* Work order: The entire listing below needs to be transcribed word for word.

* Source records:
--------------------------------
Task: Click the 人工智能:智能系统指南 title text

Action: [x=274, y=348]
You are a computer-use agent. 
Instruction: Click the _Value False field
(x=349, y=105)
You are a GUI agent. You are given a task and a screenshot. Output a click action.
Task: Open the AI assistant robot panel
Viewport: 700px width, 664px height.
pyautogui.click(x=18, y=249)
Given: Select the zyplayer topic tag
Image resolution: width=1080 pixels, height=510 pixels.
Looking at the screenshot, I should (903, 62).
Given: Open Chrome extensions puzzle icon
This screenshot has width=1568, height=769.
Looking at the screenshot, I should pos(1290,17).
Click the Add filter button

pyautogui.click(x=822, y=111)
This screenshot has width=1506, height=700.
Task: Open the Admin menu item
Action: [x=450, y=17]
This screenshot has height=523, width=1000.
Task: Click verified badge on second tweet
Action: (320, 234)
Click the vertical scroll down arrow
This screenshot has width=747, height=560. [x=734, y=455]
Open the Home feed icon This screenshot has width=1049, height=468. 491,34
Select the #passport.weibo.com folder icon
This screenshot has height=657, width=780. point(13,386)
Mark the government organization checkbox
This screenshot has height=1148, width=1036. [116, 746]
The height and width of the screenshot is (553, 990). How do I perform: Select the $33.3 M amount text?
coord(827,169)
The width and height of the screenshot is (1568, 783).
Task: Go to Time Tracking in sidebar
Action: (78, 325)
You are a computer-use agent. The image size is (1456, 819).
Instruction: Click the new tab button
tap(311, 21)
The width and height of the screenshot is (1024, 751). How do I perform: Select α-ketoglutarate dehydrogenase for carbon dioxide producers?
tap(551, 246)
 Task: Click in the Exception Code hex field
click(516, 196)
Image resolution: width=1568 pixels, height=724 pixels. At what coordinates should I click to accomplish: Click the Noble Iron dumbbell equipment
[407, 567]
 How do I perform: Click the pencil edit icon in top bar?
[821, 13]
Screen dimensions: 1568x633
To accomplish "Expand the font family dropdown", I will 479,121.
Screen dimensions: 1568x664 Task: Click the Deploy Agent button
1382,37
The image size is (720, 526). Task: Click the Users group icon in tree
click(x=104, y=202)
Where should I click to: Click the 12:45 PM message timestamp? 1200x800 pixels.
--------------------------------
* Result of the exercise:
Task: Click the 人工智能:智能系统指南 title text

Action: [x=274, y=348]
You are a computer-use agent. 
Instruction: Click the _Value False field
(x=349, y=105)
You are a GUI agent. You are given a task and a screenshot. Output a click action.
Task: Open the AI assistant robot panel
Viewport: 700px width, 664px height.
pyautogui.click(x=18, y=249)
Given: Select the zyplayer topic tag
Image resolution: width=1080 pixels, height=510 pixels.
Looking at the screenshot, I should (903, 62).
Given: Open Chrome extensions puzzle icon
This screenshot has width=1568, height=769.
Looking at the screenshot, I should pos(1290,17).
Click the Add filter button

pyautogui.click(x=822, y=111)
This screenshot has width=1506, height=700.
Task: Open the Admin menu item
Action: [x=450, y=17]
This screenshot has height=523, width=1000.
Task: Click verified badge on second tweet
Action: (320, 234)
Click the vertical scroll down arrow
This screenshot has width=747, height=560. [x=734, y=455]
Open the Home feed icon This screenshot has width=1049, height=468. 491,34
Select the #passport.weibo.com folder icon
This screenshot has height=657, width=780. point(13,386)
Mark the government organization checkbox
This screenshot has height=1148, width=1036. [116, 746]
The height and width of the screenshot is (553, 990). How do I perform: Select the $33.3 M amount text?
coord(827,169)
The width and height of the screenshot is (1568, 783).
Task: Go to Time Tracking in sidebar
Action: (78, 325)
You are a computer-use agent. The image size is (1456, 819).
Instruction: Click the new tab button
tap(311, 21)
The width and height of the screenshot is (1024, 751). How do I perform: Select α-ketoglutarate dehydrogenase for carbon dioxide producers?
tap(551, 246)
 Task: Click in the Exception Code hex field
click(516, 196)
Image resolution: width=1568 pixels, height=724 pixels. At what coordinates should I click to accomplish: Click the Noble Iron dumbbell equipment
[407, 567]
 How do I perform: Click the pencil edit icon in top bar?
[821, 13]
Screen dimensions: 1568x633
To accomplish "Expand the font family dropdown", I will 479,121.
Screen dimensions: 1568x664 Task: Click the Deploy Agent button
1382,37
The image size is (720, 526). Task: Click the Users group icon in tree
click(x=104, y=202)
Where should I click to: Click the 12:45 PM message timestamp? 1200x800 pixels.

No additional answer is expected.